§ **What is being asked**:
Reproduce the data lines word for word, starting with the line that contains "You are a computer-use" and going on through the line that contains "Looking at the screenshot, I should 534,266.", both included.

§ **Data excerpts**:
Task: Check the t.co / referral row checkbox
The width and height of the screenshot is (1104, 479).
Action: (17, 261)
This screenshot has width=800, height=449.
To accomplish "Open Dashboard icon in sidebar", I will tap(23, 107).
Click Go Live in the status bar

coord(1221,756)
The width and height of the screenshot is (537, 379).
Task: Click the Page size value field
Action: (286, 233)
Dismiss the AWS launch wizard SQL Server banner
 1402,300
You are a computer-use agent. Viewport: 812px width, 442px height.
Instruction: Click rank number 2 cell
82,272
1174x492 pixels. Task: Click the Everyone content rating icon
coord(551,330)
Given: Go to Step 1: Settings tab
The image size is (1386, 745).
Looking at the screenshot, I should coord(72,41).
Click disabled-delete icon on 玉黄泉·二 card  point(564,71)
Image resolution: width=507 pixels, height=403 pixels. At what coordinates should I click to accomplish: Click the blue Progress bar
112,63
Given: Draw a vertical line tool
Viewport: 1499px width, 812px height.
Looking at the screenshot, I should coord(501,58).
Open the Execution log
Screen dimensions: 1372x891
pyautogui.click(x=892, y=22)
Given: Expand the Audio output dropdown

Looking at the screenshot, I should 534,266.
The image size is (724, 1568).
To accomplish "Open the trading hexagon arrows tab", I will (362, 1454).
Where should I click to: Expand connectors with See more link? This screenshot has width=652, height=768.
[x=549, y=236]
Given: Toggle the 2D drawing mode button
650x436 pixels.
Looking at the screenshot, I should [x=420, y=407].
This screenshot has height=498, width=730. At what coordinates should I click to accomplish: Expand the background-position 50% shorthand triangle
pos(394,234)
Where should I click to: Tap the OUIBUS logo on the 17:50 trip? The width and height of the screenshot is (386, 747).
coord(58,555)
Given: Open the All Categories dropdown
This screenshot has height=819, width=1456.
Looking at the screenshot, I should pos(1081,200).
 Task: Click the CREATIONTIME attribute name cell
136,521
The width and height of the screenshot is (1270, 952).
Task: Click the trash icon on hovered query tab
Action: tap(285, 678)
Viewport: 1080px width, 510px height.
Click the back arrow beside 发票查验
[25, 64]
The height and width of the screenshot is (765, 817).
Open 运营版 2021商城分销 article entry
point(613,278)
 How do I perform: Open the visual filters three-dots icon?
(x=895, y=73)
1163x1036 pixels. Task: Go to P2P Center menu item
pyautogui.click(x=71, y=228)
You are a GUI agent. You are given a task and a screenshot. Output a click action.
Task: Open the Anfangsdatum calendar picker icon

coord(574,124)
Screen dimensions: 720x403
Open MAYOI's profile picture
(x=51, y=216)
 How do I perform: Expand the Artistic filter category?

§ **Response to the exercise**:
You are a computer-use agent. Viewport: 812px width, 442px height.
Instruction: Click rank number 2 cell
82,272
1174x492 pixels. Task: Click the Everyone content rating icon
coord(551,330)
Given: Go to Step 1: Settings tab
The image size is (1386, 745).
Looking at the screenshot, I should coord(72,41).
Click disabled-delete icon on 玉黄泉·二 card  point(564,71)
Image resolution: width=507 pixels, height=403 pixels. At what coordinates should I click to accomplish: Click the blue Progress bar
112,63
Given: Draw a vertical line tool
Viewport: 1499px width, 812px height.
Looking at the screenshot, I should coord(501,58).
Open the Execution log
Screen dimensions: 1372x891
pyautogui.click(x=892, y=22)
Given: Expand the Audio output dropdown

Looking at the screenshot, I should 534,266.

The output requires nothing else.